Photo Credit: Pexels, Andrea Piacquadio

To Exceed Expectations, You Must Do the Unexpected

Everyone has expectations. It might be classroom expectations or work expectations. Family expectations or friend expectations. Or any mixture of these and more. However you slice it, everyone has certain expectations placed on them.

But not everyone exceeds expectations.

Want to get that promotion? Impress that date? Wow that professor? Here’s some advice on how to do more than is expected of you.

Doing the unexpected means going above and beyond

Doing more than is expected of you is to do the unexpected. And there are two main ways to do that. You can either completely ignore what’s expected of you and do your own thing, or you can do what’s expected of you and keep going, quite literally exceeding expectations. Both ways have the potential to work. But only one way is sure to work.
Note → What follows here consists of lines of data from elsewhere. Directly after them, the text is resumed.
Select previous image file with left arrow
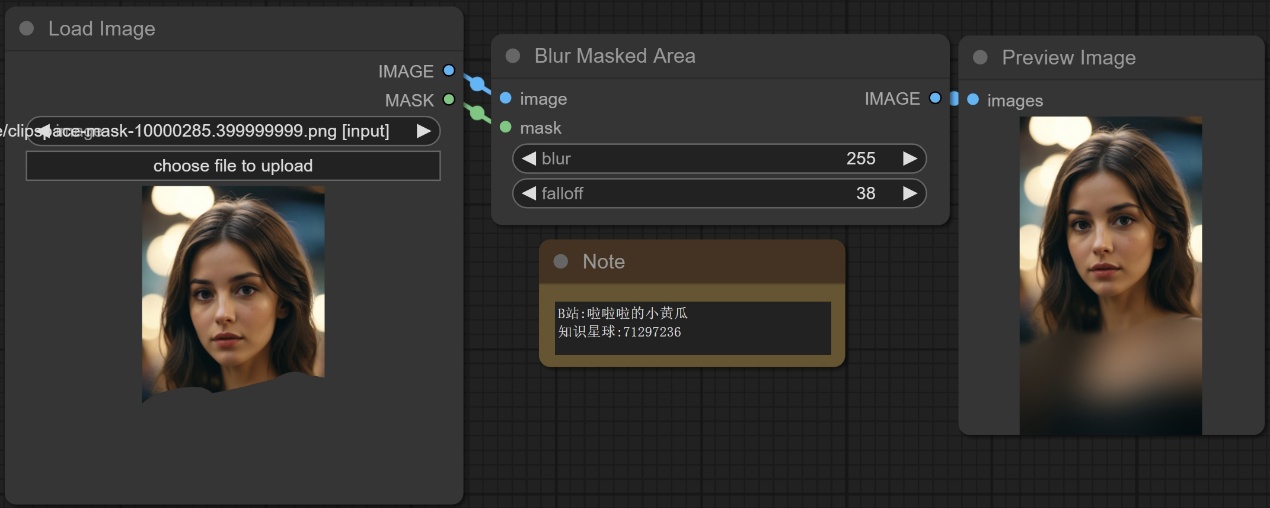1270x508 pixels. click(43, 131)
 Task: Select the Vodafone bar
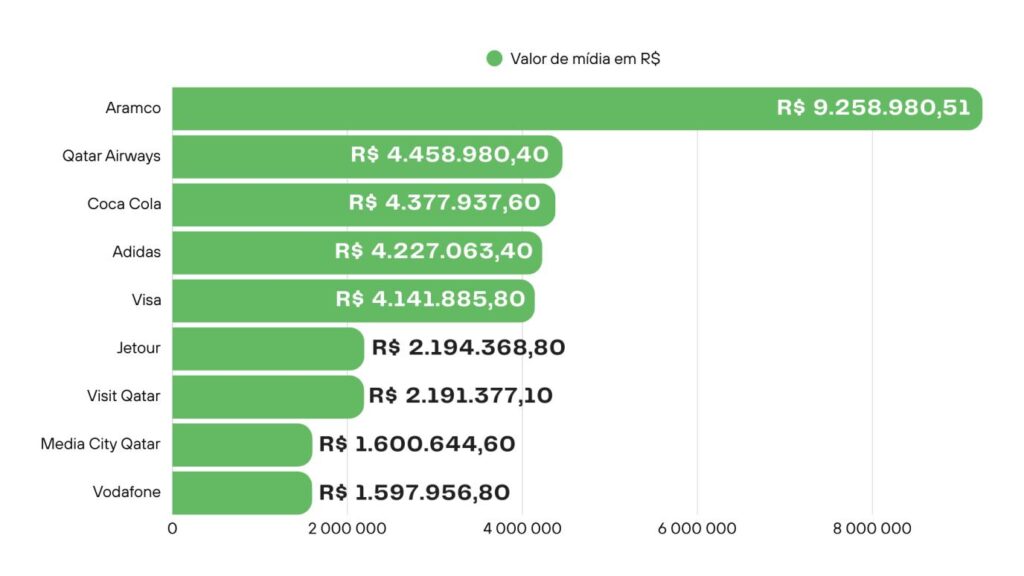pos(241,492)
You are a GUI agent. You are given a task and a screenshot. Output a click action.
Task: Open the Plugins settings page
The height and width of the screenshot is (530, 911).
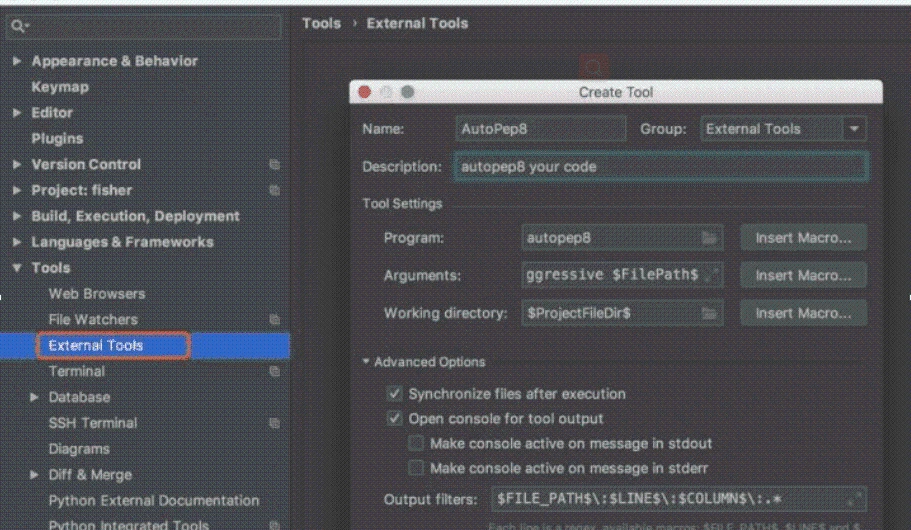[57, 139]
When you ignore what’s expected of you, you’re taking a risk. You’re gambling that doing things your way will lead to better results than if you did things as you’re expected to. Let’s say you’re taking a college class no one has ever gotten an A in. Ignoring what’s expected of you would be to never study at all and sleep-in, play foosball, and do whatever else you think is a better use of your time instead. There’s still a possibility you ace that course, shocking everybody. But it’s unlikely.

Alternatively, when you go above and beyond what’s expected of you, you’re not really taking much of a risk. Rather, you’re doing what’s expected of you and what isn’t expected. Keeping with the college class example, this would be studying the same amount of time as everyone else. And then studying even more, using different strategies. And scheduling office hours with the professor. And taking practice quizzes online. And, and, and. When you do this, you’re far more likely to do the unexpected and ace that course.

Going above and beyond expectations can be that simple. With just one catch: You must know the goal.

You must know the goal, not just the plan

Pretend you’re driving a car. If you only have a list of directions, you won’t be able to take a shortcut. And if you take a detour, you may never reach your destination. Because you won’t know your destination until you’ve followed all the directions. It’s the same thing with plans and goals. So if you want to go above and beyond expectations (the plan), you must know why the expectations are there to begin with (what the goal is).

Let’s go back to the college class example. For the entire class, the expectation, or plan, is that you study all the assigned texts (not to mention attend every class and complete every assignment). Because the goal is to learn enough about the subject to pass the class. If your personal goal is to do the unexpected and get an A, however, following the plan everyone else is following likely won’t be enough. That’s why you don’t limit yourself to that plan and instead leverage office hours, online practice quizzes, and more. But you can only go above and beyond as you do because you know what your goal is.

The same concept applies in the workforce. Knowing the plan isn’t enough. You must know a business’ goal, not just your specific responsibilities, if you want to exceed what’s expected of you in a way that drives the business closer to its desired results. 

Ultimately, it doesn’t matter if you have classroom expectations or work expectations, high expectations or low expectations. To go above and beyond, you must know the goal being pursued.